## Gestellte Aufgabe A:
Wofür ist der Größenwahn laut dem vorliegenden Auszug unabdingbar?
## Gestellte Aufgabe B:
Entscheiden Sie, ob die folgenden Aussagen mit dem vorliegenden Auszug übereinstimmen, und belegen Sie jedes Ja oder Nein mit den ausschlaggebenden Worten des Textes im genauen Wortlaut: (i) Unter dem Einfluss einer nicht ganz legalen Substanz hielt sich die schreibende Person einmal für Jesus. (ii) Nach Jesus' Tod hat Gott die Welt den Priestern überlassen. (iii) Jesus ist so bekannt, weil er viele Wunder vollbrachte.

## Vorliegender Auszug:
◇ ◇ ◇ ◇ ◇ ◇ ◇

Einmal, auf einer nicht ganz legalen Substanz, habe ich sogar geglaubt, ich sei Jesus. Ich fand das sehr romantisch, und vielleicht ginge es der Welt besser, wenn mehr Menschen glauben würden, sie seien Jesus. Andererseits, gäbe es wirklich mehrere Jesus (im Zeitalter des Klonens und der großen Anzahl gut erhaltener Jesushaare ist das gar nicht so unwahrscheinlich), so wäre es nicht auszuschließen, dass sie sich bloß gegenseitig taub predigen, die Schuld aus den Schuhen schieben oder gar bekriegen würden, wie man das von anderen Größenwahnsinnigen kennt. Aber genau um diesen Größenwahn geht es: Er ist unabdingbar fürs Schreiben. Man muss sich schon selbst Flügel verleihen, wenn man fliegen will. (Und wenn sie gegen innen wachsen, legt man sich einfach auf die Erdstrahlung, denn auch die trägt – das habe ich letzthin geträumt – und man muss nicht mehr albern mit den Armen flattern.) Den einen oder anderen Absturz wird man zwar nicht überleben (zum Beispiel, wenn man plötzlich nicht mehr unterscheiden kann zwischen dem Geschriebenen und der Erinnerung; oder wenn man Jahre an einem Manuskript arbeitet, um es am Ende nicht einmal mehr gut genug für die Schublade zu finden), aber für Kinder Gottes sollte das mit der Auferstehung kein allzu großes Problem darstellen. (Und es ist ja kein Geheimnis, dass Gott die Welt nach Jesus' Tod den Schriftstellern überlassen hat, seinen eigentlichen Söhnen und Töchtern.) Und auch Jesus ist doch nur so bekannt, weil er sich nach der Krise am Kreuz wieder aufgerappelt hat. Weil er glaubte, es würde ihm sein Leiden erleichtern, wenn er es teilen, mitteilen könnte, damit die Menschen begreifen, wie schwer er wirklich trägt; er war einfach sehr einsam. Einsamkeit und Größenwahn. Und vielleicht noch die Welt (mit der eigenen Erfindung) verändern wollen und glauben, man richte damit nicht nur Schaden an. Das sind nicht die schlechtesten Voraussetzungen zum Schreiben. Wenn man sich nicht selbst zum Gott erklärt, tut es niemand.

◇ ◇ ◇ ◇ ◇ ◇ ◇

## Bereitgestelltes Material:
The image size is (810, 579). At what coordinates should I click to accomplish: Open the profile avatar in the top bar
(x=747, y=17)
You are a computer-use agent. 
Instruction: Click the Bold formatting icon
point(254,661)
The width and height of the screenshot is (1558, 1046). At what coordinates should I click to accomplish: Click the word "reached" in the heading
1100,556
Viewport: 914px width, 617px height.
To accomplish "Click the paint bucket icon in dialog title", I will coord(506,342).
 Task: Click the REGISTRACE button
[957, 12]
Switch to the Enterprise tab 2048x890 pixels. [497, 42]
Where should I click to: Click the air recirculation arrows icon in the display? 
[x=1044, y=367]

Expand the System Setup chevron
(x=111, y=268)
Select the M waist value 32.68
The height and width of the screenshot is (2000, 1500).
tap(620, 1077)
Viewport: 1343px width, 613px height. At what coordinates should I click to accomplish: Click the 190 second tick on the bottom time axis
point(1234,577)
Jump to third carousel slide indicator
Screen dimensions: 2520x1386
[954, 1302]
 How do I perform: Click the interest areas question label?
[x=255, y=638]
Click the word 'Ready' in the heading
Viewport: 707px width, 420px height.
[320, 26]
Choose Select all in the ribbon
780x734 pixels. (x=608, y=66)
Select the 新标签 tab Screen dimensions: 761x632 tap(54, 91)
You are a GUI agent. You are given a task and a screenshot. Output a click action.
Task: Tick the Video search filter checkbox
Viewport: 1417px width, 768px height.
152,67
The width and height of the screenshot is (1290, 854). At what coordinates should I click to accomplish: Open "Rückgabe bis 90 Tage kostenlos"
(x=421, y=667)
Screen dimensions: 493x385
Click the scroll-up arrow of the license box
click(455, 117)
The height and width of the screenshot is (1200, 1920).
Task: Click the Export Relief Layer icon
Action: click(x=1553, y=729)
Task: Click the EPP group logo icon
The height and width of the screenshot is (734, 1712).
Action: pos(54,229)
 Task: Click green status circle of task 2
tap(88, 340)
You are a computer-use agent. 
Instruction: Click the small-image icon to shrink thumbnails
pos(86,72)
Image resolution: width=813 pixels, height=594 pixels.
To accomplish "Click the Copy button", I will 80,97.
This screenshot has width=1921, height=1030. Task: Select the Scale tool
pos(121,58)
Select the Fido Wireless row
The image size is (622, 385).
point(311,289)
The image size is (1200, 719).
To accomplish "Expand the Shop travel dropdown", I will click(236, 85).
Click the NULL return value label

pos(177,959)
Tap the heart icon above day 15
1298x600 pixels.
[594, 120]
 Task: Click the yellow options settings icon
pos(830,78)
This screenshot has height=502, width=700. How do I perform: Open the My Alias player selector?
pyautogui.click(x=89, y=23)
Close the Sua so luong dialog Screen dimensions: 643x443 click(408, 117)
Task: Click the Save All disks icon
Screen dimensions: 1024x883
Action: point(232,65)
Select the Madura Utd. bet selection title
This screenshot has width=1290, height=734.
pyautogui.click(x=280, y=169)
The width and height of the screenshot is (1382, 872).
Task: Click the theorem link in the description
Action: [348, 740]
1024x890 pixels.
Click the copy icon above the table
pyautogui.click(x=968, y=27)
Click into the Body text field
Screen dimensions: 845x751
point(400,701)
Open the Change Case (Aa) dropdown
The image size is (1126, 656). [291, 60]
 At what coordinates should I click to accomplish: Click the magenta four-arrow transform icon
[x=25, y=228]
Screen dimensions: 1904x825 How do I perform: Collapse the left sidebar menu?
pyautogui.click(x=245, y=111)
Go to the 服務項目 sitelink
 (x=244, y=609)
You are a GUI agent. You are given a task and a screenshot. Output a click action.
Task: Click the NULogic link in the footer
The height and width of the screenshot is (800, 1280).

◇ ◇ ◇ ◇ ◇ ◇ ◇

## Lösung der Übung A:
Fürs Schreiben.

## Lösung der Übung B:
(i) Ja: „Einmal, auf einer nicht ganz legalen Substanz, habe ich sogar geglaubt, ich sei Jesus.“
(ii) Nein: „dass Gott die Welt nach Jesus' Tod den Schriftstellern überlassen hat“
(iii) Nein: „weil er sich nach der Krise am Kreuz wieder aufgerappelt hat“